■ Exercise prompt ■
Leaving out every picture, please repeat exactly the line that contains "Click the section heading 30. 사고정리 현황" and each line after it through the final line below.

■ Entries provided ■
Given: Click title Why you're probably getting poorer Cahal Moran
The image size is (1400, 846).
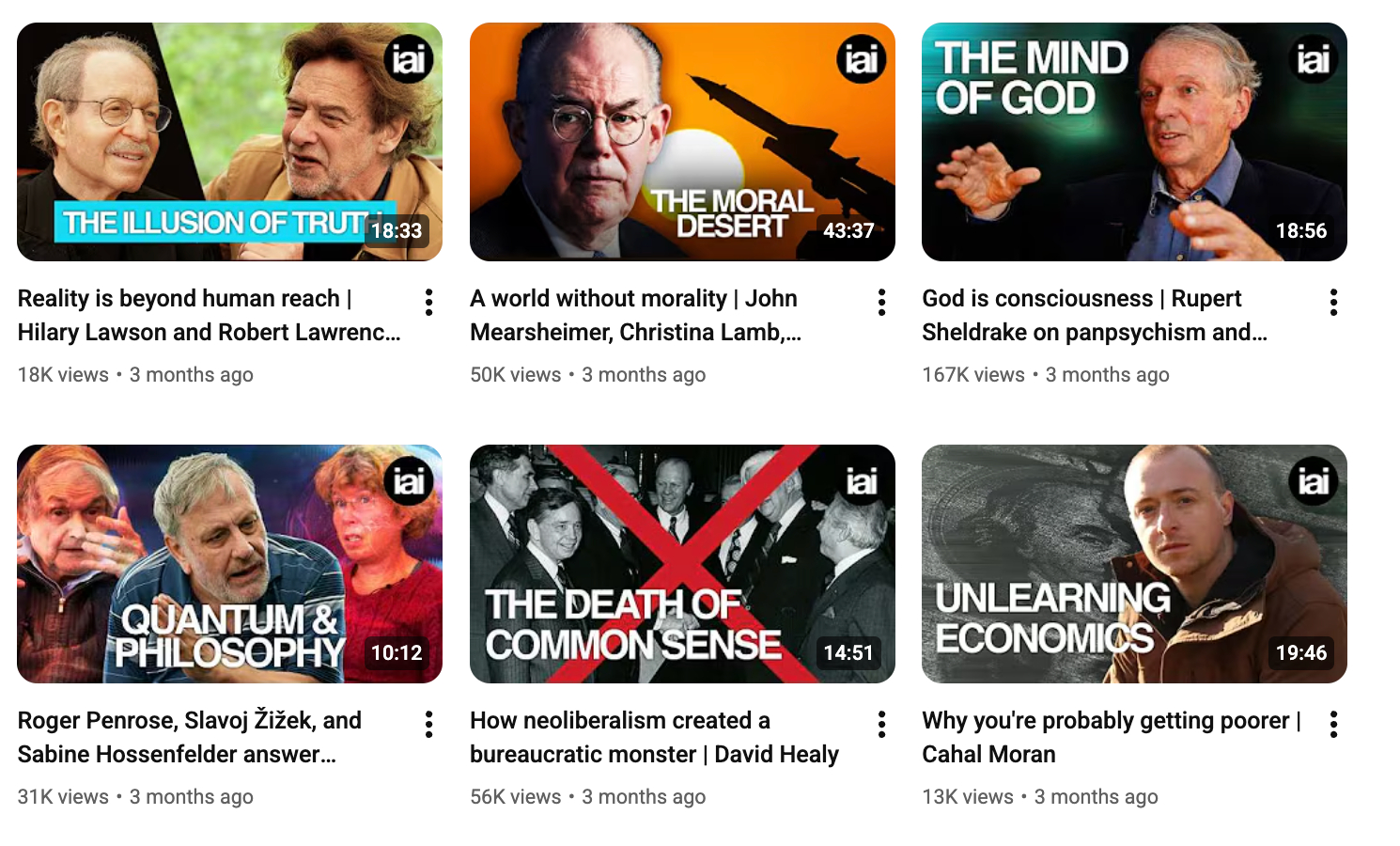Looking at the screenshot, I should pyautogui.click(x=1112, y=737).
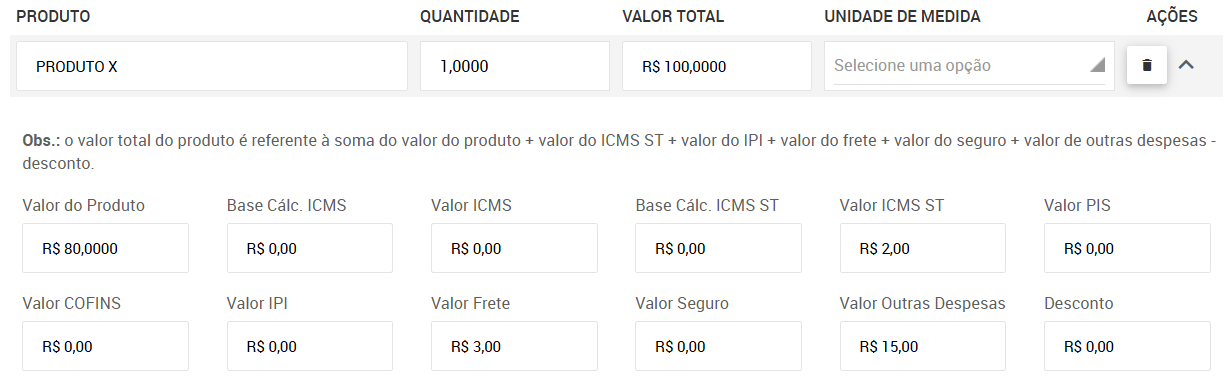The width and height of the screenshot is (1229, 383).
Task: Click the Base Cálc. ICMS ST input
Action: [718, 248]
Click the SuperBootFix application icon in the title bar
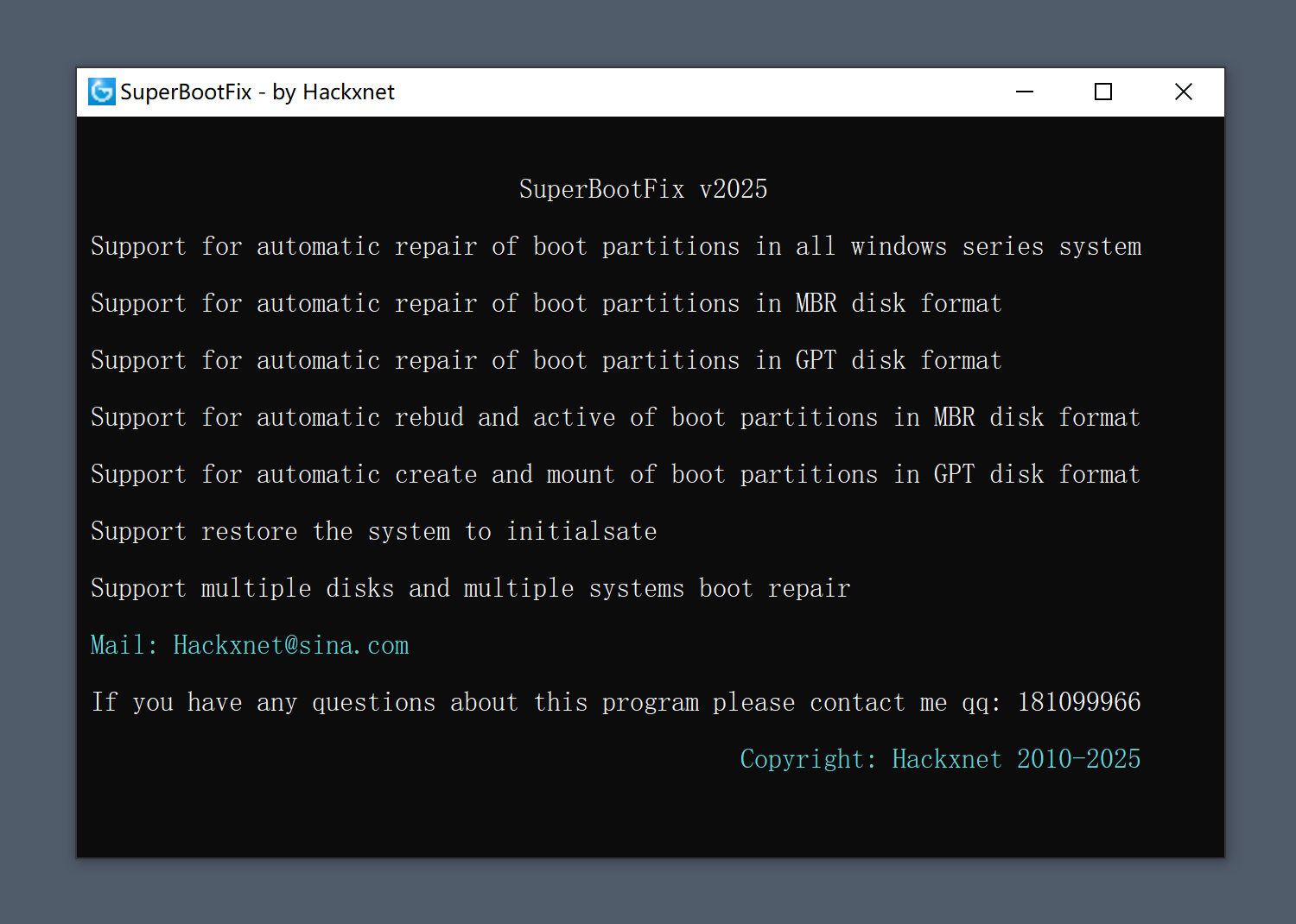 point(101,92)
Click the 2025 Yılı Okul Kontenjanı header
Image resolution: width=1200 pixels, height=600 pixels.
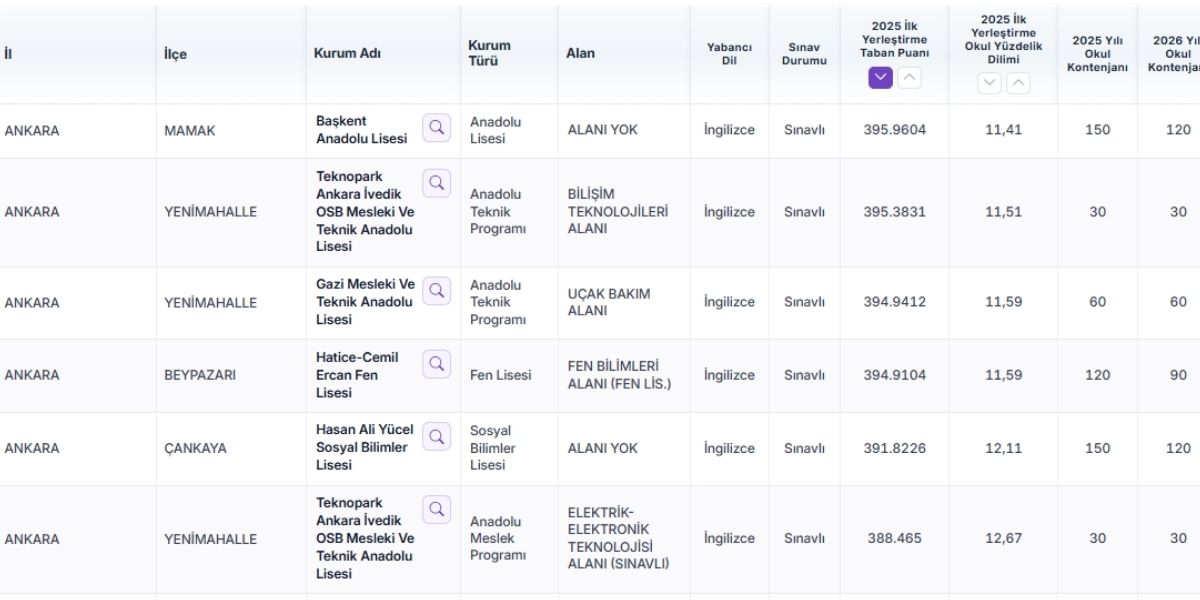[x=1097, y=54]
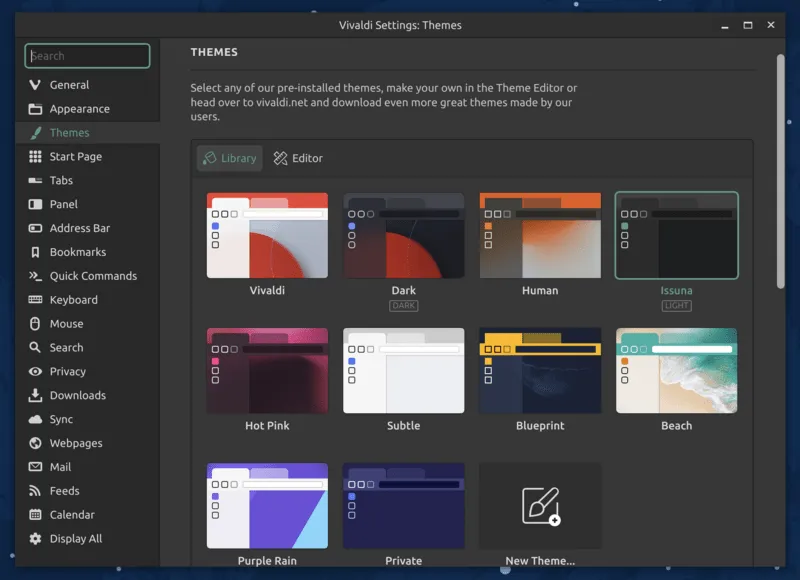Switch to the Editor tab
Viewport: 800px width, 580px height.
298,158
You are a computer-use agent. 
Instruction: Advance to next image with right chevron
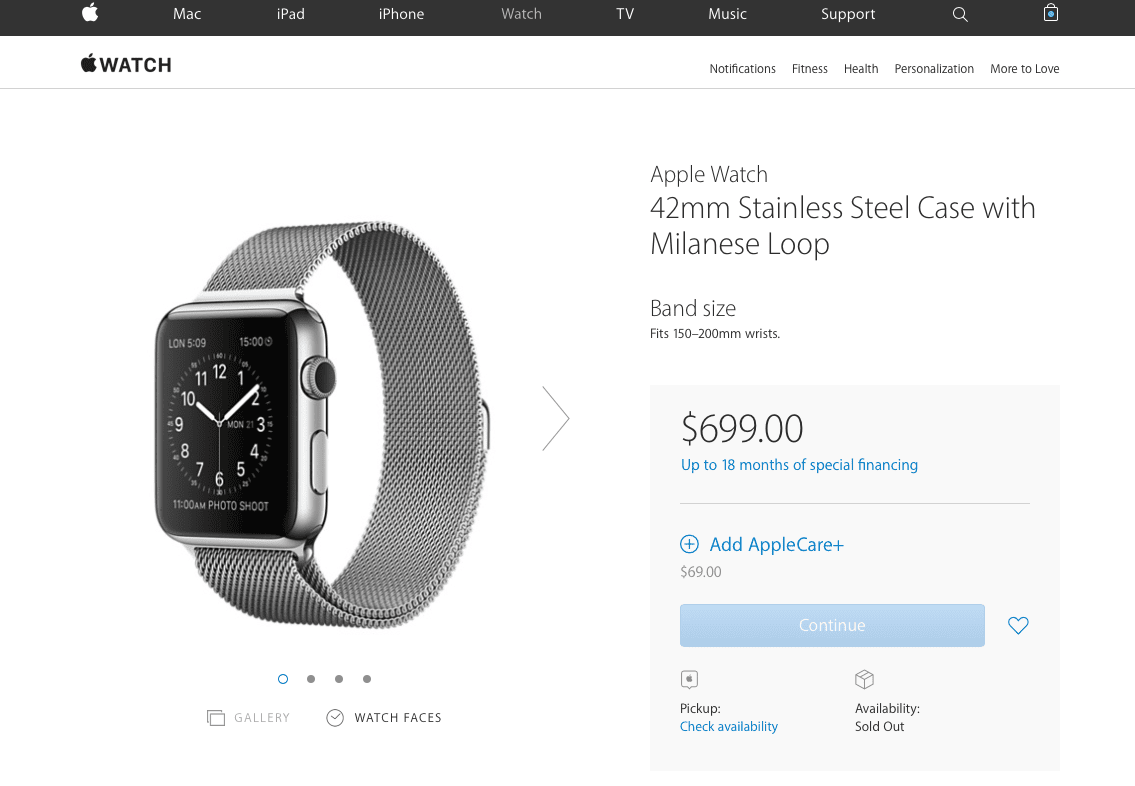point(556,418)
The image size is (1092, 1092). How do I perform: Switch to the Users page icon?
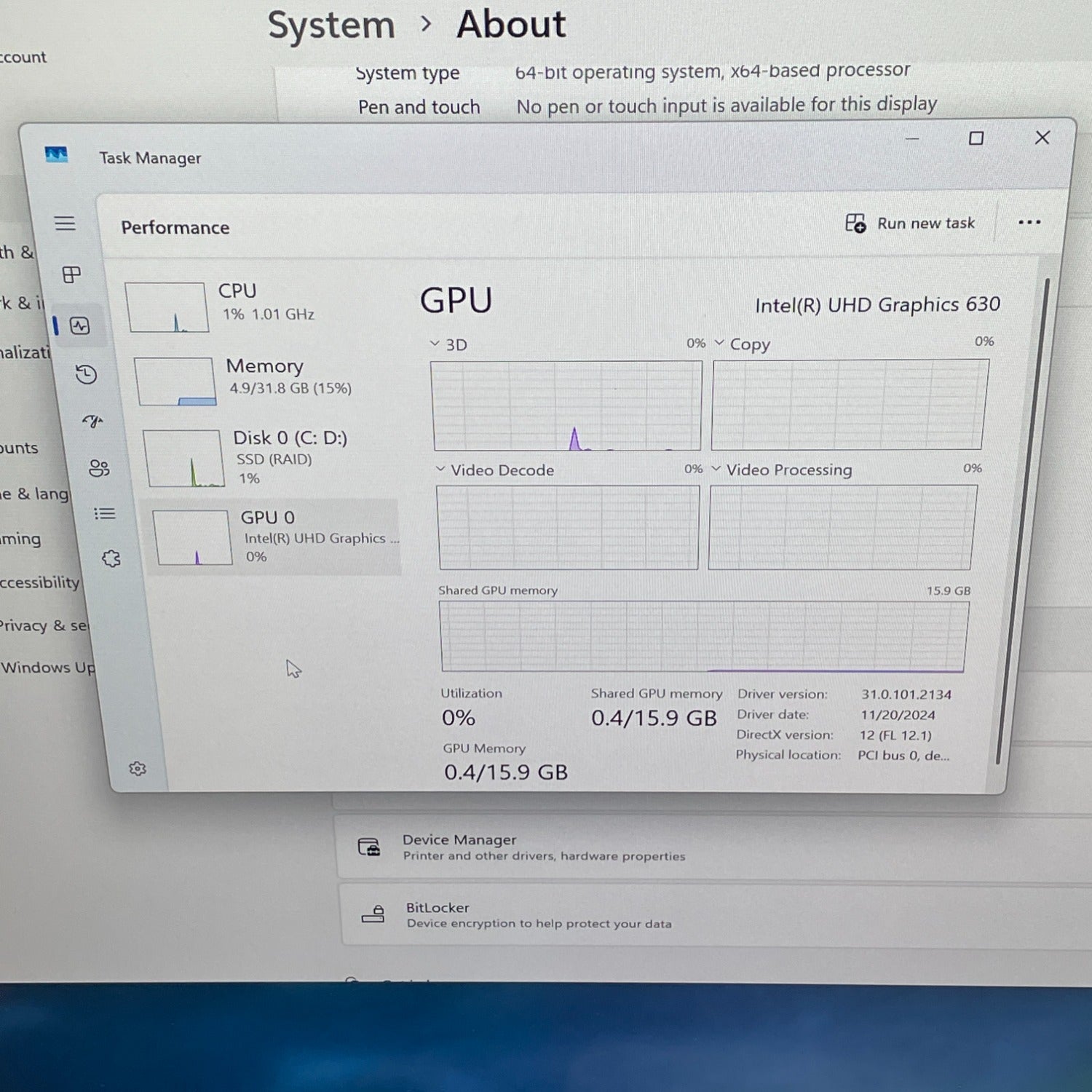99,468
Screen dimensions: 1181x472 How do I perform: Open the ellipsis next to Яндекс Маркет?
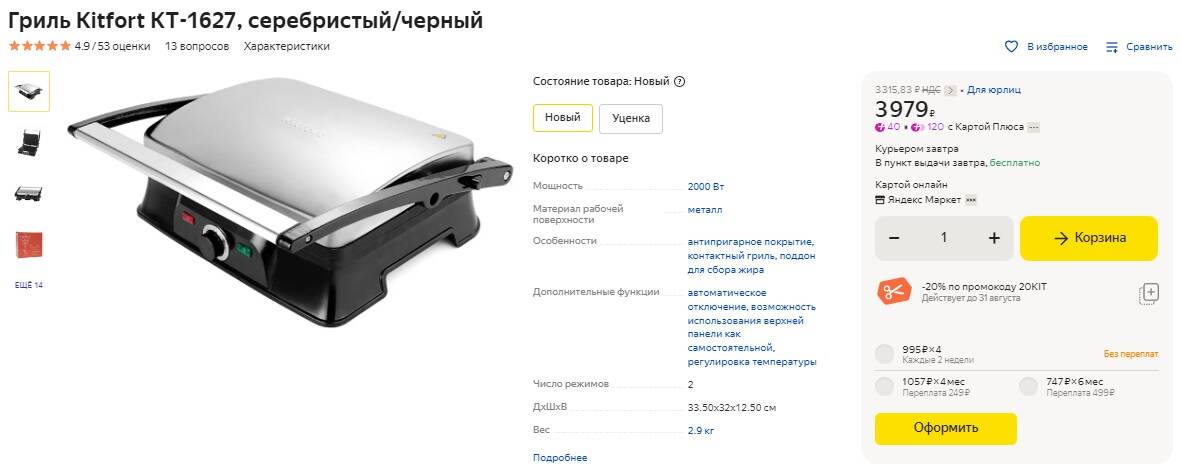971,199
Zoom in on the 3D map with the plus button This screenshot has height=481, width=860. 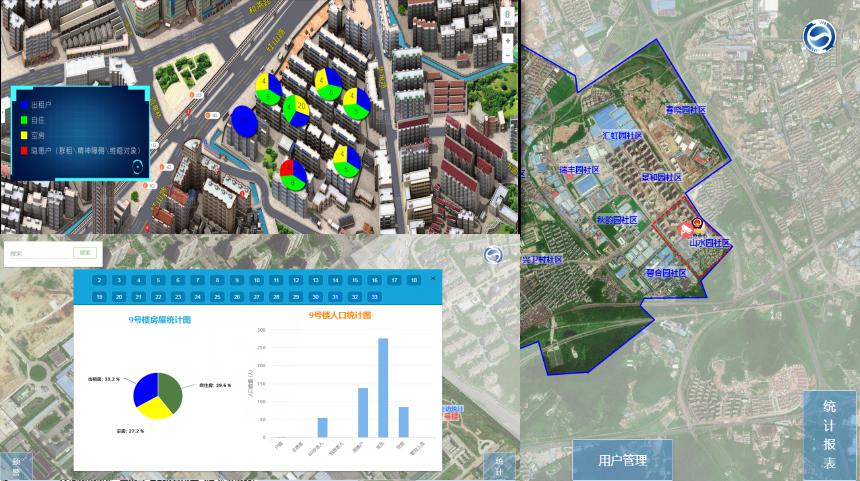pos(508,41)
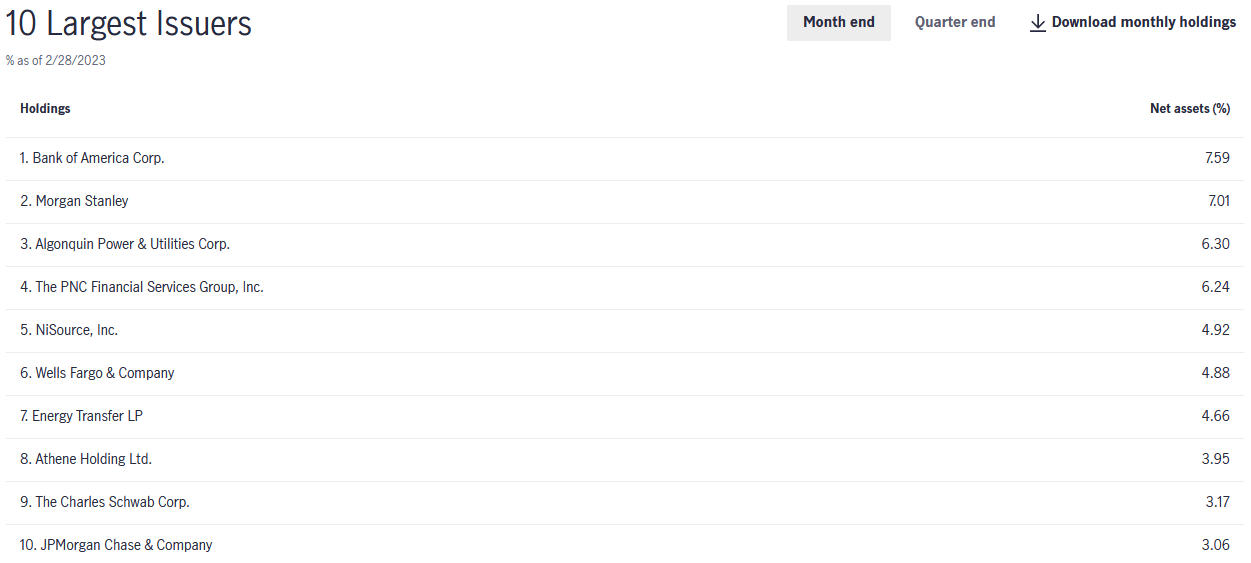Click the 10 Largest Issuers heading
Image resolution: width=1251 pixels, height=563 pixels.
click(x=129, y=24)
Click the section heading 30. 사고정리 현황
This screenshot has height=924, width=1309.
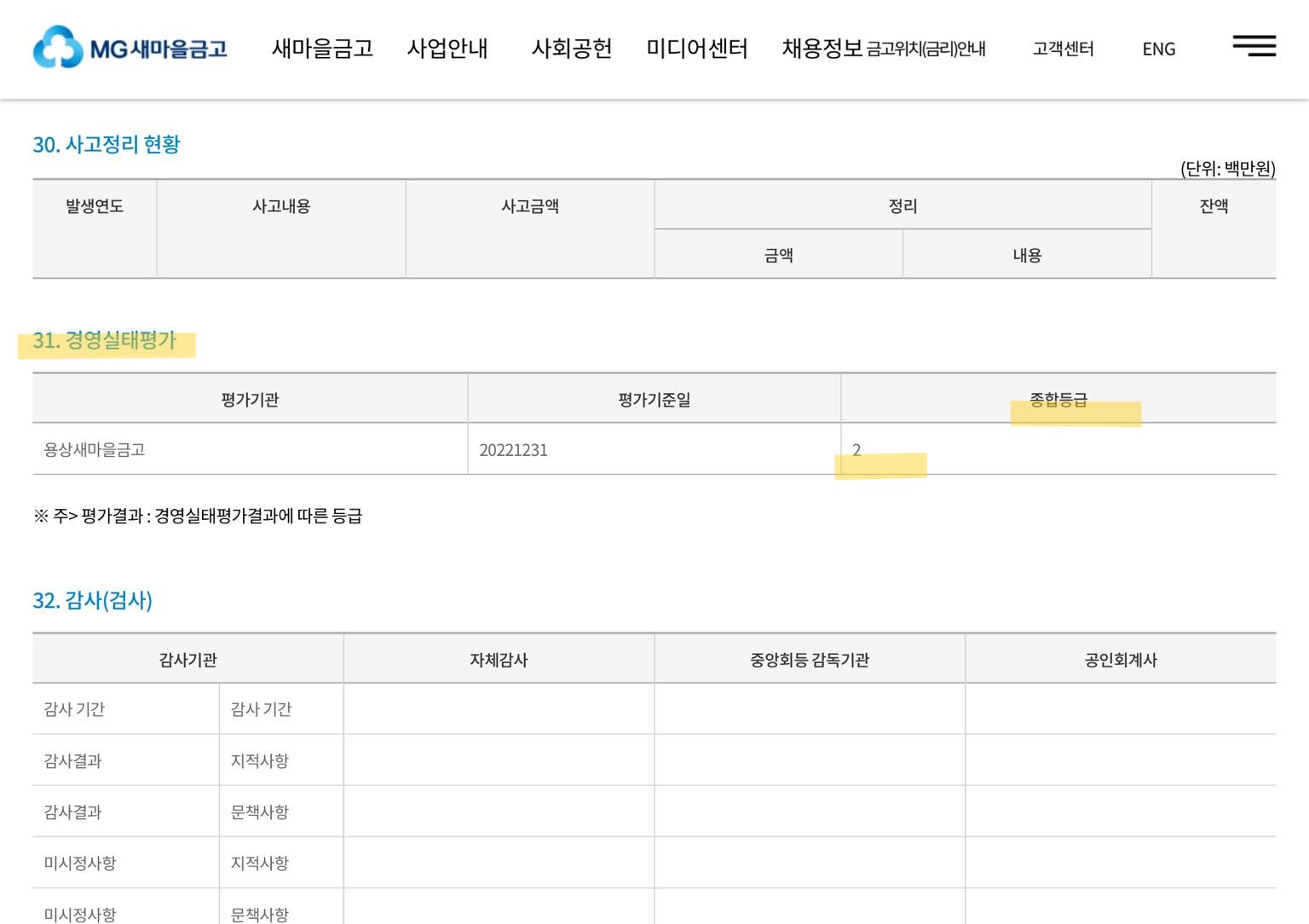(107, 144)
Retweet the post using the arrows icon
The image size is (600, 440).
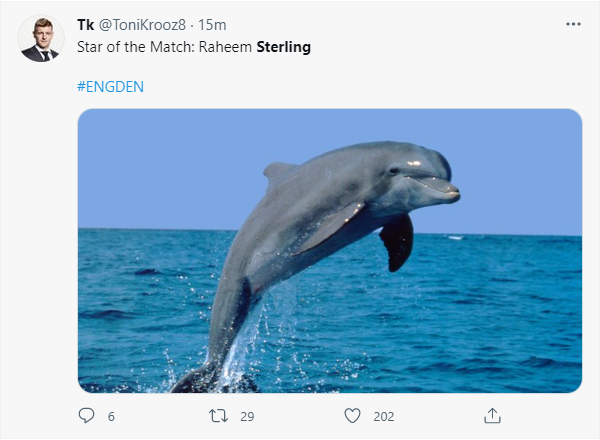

■ Reply to the exercise ■
Click the section heading 30. 사고정리 현황
This screenshot has height=924, width=1309.
(107, 144)
Retweet the post using the arrows icon
The image size is (600, 440).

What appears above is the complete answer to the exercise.